◆ Provided passage
Bisphosphonate-related osteonecrosis of the jaw: a mechanobiology perspective

Abstract

Bisphosphonate-related osteonecrosis of the jaw (BRONJ) is a dramatic disintegration of the jaw that affects patients treated with bisphosphonates (BPs) for diseases characterized by bone loss. These diseases are often metastasizing cancers (like multiple myeloma, breast cancer and prostate cancer (Aragon-Ching et al., 2009)) as well as osteoporosis. BRONJ is incompletely understood, although it is believed to arise from a defect in bone remodeling-the intricate process by which sensory osteocytes signal to osteoclasts and osteoblasts to resorb and form bone in response to stimuli. Further, tooth extraction and infection have been overwhelmingly linked to BRONJ (Ikebe, 2013). Because bone cells are highly networked, the importance of multicellular interactions and mechanotransduction during the onset of these risk factors cannot be overstated. As such, this perspective addresses current research on the effects of BPs, mechanical load and inflammation on bone remodeling and on development of BRONJ. Our investigation has led us to conclude that improved in vitro systems capable of adequately recapitulating multicellular communication and incorporating effects of osteocyte mechanosensing on bone resorption and formation are needed to elucidate the mechanism(s) by which BRONJ ensues.

◆ Supplied entries
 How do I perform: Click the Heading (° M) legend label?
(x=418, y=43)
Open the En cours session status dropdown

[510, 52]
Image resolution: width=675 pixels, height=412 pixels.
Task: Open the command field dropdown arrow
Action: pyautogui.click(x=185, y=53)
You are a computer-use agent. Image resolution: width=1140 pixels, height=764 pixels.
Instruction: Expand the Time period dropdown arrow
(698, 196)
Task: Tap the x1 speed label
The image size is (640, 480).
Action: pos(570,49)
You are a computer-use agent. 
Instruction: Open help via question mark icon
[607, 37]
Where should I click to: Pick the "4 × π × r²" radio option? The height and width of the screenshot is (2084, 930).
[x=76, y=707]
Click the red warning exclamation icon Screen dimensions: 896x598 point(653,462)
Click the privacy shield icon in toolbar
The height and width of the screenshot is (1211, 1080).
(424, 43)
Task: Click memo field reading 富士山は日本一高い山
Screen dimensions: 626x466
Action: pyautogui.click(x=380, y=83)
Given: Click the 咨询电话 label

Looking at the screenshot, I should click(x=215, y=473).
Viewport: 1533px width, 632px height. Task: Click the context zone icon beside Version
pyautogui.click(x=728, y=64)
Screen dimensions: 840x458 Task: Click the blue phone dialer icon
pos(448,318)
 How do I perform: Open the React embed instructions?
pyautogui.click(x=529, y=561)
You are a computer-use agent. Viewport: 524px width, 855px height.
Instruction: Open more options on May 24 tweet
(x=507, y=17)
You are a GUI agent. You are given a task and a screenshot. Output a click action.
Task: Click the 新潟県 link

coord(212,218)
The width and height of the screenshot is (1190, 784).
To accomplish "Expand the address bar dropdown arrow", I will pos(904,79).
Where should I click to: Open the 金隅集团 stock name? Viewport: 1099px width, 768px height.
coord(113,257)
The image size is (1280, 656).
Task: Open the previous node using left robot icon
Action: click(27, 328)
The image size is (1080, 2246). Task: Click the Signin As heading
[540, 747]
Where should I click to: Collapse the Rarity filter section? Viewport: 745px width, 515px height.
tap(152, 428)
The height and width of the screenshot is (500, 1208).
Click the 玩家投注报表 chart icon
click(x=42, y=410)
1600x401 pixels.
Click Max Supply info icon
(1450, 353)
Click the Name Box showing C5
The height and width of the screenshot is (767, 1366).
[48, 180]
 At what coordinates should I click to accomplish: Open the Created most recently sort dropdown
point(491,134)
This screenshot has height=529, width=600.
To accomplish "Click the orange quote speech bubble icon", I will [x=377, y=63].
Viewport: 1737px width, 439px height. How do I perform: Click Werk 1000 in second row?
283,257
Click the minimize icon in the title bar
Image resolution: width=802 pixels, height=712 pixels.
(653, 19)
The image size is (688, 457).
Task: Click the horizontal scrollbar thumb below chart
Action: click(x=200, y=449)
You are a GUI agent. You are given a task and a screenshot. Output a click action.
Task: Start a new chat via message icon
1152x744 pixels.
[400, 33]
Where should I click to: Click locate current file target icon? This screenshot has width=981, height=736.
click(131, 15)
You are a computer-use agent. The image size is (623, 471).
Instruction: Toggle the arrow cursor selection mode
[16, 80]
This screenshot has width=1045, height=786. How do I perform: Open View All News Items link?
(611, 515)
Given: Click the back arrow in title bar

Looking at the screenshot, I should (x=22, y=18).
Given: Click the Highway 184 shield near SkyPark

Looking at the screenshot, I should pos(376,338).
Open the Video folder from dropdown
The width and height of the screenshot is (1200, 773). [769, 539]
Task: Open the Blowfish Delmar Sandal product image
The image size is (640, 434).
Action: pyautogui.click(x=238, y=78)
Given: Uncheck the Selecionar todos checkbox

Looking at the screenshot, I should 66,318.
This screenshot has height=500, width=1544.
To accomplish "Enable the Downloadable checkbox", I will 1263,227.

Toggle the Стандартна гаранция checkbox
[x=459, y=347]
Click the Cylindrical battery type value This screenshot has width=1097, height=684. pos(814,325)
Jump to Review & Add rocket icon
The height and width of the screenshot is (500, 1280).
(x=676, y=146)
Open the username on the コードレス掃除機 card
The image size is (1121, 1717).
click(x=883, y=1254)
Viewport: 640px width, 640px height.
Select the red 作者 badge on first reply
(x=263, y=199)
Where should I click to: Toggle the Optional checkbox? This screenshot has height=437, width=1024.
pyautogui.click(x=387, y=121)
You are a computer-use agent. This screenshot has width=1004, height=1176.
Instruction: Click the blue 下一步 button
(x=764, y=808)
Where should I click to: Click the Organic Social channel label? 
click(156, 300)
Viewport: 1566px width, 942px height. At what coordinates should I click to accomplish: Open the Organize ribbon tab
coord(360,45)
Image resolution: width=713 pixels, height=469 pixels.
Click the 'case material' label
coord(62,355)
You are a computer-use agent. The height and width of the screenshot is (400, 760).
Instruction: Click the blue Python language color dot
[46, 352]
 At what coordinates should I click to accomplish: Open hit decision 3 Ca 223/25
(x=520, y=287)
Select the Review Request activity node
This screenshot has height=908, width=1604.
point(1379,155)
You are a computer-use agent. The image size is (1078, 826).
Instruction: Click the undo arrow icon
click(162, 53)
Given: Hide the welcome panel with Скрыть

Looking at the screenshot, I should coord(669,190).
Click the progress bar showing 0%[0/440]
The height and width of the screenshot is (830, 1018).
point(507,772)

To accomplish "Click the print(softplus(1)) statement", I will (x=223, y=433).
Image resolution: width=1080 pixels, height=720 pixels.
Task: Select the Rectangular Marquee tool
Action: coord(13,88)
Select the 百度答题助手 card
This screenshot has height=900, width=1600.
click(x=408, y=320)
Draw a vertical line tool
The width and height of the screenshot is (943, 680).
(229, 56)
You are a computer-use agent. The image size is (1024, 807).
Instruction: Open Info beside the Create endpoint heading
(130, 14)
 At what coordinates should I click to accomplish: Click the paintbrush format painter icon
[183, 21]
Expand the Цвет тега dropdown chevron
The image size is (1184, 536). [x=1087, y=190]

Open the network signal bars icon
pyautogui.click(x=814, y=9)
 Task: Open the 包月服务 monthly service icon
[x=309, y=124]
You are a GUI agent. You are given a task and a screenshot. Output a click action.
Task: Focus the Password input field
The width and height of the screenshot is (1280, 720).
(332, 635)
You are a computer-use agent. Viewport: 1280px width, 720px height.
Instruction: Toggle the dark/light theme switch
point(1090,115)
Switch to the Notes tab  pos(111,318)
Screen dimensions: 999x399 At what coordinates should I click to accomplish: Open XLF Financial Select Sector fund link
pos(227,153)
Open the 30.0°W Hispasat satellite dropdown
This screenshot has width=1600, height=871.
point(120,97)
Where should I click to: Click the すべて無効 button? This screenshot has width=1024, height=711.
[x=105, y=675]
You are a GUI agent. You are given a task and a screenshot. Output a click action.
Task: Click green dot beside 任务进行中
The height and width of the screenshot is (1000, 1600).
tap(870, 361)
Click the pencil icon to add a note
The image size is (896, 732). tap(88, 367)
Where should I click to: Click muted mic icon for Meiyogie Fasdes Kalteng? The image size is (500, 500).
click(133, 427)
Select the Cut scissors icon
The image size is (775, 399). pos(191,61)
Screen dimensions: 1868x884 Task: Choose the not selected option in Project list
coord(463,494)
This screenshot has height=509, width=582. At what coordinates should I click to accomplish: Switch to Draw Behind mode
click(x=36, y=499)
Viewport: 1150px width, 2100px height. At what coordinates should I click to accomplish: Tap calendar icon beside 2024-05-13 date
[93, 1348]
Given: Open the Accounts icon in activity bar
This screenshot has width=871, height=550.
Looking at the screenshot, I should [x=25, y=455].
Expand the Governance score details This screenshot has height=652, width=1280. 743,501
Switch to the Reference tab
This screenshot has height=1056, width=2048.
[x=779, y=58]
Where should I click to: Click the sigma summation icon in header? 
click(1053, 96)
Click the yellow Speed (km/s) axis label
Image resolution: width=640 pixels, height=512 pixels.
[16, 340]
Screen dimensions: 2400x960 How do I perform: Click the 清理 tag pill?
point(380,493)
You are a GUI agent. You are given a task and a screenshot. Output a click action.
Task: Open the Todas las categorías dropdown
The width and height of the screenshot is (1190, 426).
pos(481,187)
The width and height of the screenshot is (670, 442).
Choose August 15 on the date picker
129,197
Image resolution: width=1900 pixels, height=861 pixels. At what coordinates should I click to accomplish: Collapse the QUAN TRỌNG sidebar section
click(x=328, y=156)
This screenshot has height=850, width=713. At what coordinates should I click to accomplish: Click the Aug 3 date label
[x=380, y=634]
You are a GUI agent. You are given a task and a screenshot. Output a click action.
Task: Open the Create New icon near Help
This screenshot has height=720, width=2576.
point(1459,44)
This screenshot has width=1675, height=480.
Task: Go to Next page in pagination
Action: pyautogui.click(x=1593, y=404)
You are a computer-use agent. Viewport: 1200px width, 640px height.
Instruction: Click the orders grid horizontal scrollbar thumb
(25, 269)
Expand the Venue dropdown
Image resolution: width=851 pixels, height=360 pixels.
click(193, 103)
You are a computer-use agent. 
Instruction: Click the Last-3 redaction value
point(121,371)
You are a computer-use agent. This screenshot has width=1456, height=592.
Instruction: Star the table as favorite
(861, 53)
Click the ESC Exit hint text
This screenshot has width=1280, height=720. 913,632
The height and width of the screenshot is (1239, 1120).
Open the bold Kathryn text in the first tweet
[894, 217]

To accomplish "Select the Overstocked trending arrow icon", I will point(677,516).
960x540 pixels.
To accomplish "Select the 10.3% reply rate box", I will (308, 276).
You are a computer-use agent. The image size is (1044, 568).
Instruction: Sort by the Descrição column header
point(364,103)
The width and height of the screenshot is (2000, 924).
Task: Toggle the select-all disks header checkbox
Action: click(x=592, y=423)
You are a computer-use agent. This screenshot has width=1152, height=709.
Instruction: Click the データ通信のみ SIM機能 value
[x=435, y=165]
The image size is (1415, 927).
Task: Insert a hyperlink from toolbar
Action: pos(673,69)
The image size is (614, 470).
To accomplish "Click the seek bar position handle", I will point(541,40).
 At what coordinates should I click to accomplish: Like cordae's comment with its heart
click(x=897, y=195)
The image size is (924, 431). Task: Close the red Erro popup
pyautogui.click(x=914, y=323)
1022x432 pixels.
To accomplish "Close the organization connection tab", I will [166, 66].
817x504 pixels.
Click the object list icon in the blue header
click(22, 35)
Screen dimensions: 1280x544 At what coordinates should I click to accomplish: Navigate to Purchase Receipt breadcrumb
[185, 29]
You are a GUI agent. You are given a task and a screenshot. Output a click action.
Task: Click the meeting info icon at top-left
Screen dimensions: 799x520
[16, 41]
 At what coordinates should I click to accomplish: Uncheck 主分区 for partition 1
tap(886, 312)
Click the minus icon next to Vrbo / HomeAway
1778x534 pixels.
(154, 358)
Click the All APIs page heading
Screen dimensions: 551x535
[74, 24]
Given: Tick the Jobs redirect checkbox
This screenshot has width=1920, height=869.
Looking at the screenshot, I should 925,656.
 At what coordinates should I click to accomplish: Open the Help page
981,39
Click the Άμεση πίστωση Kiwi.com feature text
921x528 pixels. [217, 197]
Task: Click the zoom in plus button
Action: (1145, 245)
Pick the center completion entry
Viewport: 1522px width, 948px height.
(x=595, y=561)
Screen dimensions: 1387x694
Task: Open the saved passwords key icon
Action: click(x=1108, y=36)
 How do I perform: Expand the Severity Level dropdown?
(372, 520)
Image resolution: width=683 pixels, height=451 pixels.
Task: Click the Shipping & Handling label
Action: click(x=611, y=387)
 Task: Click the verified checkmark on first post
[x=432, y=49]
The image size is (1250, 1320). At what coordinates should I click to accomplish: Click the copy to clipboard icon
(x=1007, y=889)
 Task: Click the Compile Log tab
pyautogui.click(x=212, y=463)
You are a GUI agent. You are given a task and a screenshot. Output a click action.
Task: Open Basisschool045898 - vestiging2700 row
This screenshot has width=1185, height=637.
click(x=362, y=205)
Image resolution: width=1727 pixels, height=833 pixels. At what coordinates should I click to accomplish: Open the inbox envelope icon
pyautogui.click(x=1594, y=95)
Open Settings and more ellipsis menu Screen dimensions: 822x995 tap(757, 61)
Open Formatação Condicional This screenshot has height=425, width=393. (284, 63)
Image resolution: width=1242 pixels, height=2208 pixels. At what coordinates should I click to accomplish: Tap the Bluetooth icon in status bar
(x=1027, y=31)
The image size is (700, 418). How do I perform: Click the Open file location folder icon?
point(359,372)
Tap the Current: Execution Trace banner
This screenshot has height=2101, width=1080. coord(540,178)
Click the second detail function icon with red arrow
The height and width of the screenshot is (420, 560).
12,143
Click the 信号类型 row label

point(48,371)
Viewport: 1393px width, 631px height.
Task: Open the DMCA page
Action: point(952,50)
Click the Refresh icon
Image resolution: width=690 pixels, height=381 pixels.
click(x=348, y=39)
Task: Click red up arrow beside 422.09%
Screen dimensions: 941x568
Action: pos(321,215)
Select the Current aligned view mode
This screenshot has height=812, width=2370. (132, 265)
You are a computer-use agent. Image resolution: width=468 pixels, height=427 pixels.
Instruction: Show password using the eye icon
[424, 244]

◆ Directions for this task
Continue the abstract on bisphosphonate-related osteonecrosis of the jaw, picking up after its last sentence.

◆ Response below
Keywords: Bisphosphonate; Inflammation; Mechanical trauma; Mechanobiology; Mechanotransduction; Osteonecrosis.

Fig. 1

Chemical structure of a BP. If a nitrogen or amino group is present, the drug is termed “nitrogen-containing.”

Fig. 2

Mechanisms involved in osteocyte mechanotransduction. The Wnt/β-catenin pathway initiates with binding of Wnt to the complex made up of frizzled and lipoprotein receptor 5/6 (LRP5/6) co-receptors which leads to a cascade of events including the eventual phosphorylation of GSK-3β (Bonewald and Johnson, 2008). β-catenin accumulates and is translocated to the nucleus; here, it forms a complex with the T cell factor/lymphoid enhancer factor (TCF/LEF) family of transcription factors to mediate expression of key genes associated with bone cell function (Krishnan et al., 2006; He et al., 2004). In osteocytes, the α5β1 integrin interacts with gap junction gene, Cx43, to control opening of Cx43 hemichannels (Cx43 HC) activated by fluid flow. Osteocytes perceive mechanical load at αVβ3 integrin attachment locations (Marie et al., 2014). Via release of PGE2, shear stress triggers Akt and cAMP/PKA signaling, which together inactivate GSK-3. This results in further build-up of nuclear β-catenin (Bonewald, 2011). In effect, osteocytic gene expression is altered, mediating osteoblast and osteoclast activity.